The intersex community hasn’t been reflected much in popular culture, especially on television, and the reaction to Lauren’s character has been positive. The show’s creative team and De Young also worked with Inter/Act, which calls itself “a youth group for young people with intersex conditions or DSD” (difference of sex development) to produce content, including videos and FAQs that further explain what it means to be intersex.

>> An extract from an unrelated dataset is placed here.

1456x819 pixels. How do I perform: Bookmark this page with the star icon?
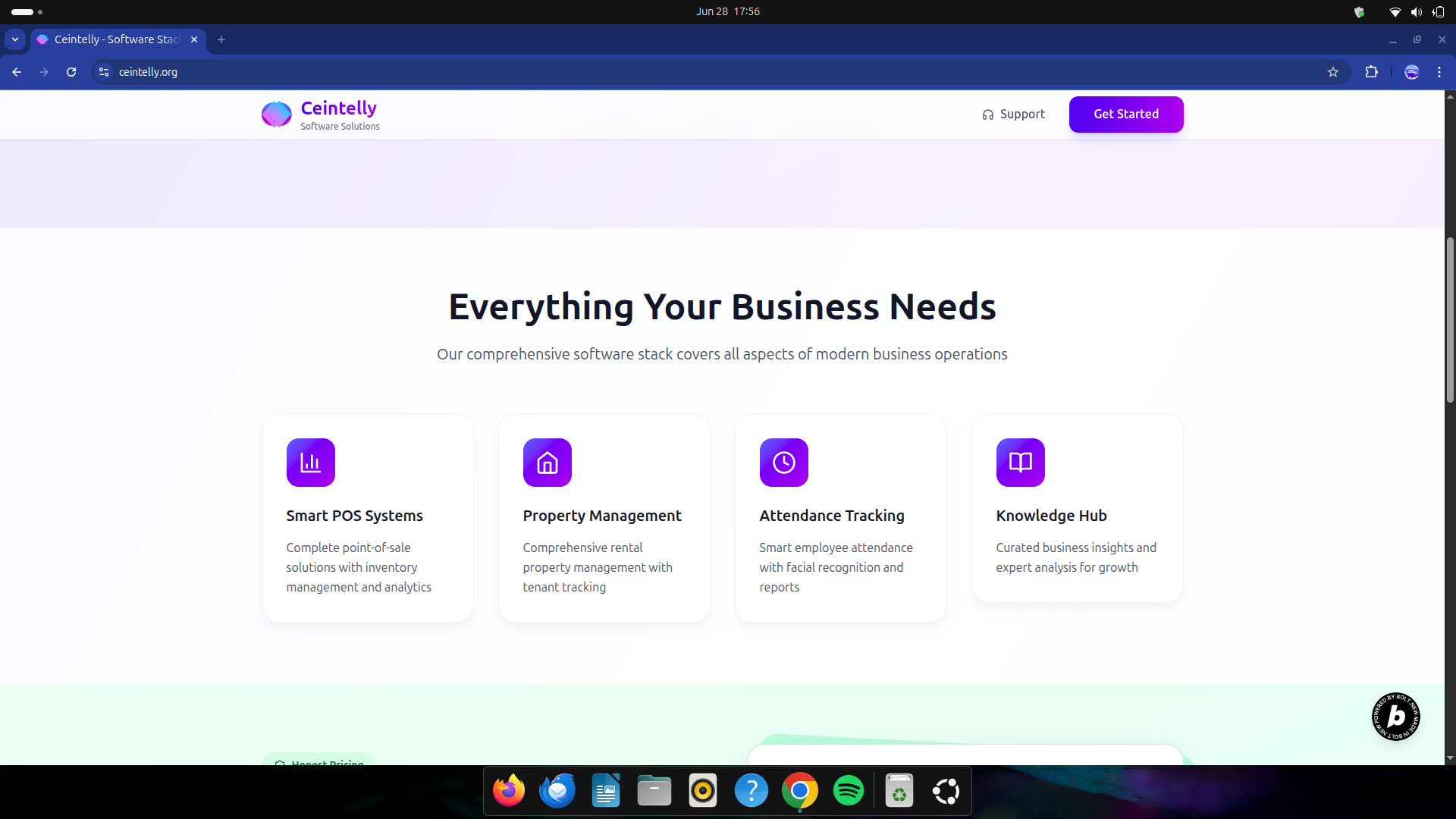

De Young accepted an award for her portrayal of Lauren from the AIS DSD Support Group, with whom AIC works very closely as partners in intersex advocacy, at their annual conference this summer. "AIC is grateful to Carter, his writers, actress Bailey De Young, and staff at MTV for listening to the voices of our Inter/Act youth and making every effort to portray TV's first intersex main character in an authentic and respectful way," Kimberly Zieselman, a board member of AIS DSD Support Group and executive director of Advocates for Informed Choice says in an email.

Fans are eagerly awaiting Faking It’s return on August 31. “This season, it’s a little bit about trust,” Covington hints. The trailer promises all sorts of hookups, breakups, Hester High protests — hi, naked Shane (Michael Willett) on a table — and even a friends-with-benefits situation for Karma and Liam. All of this from a show that started with two best friends pretending to be lesbians so they wouldn’t have to stay at home watching Netflix anymore.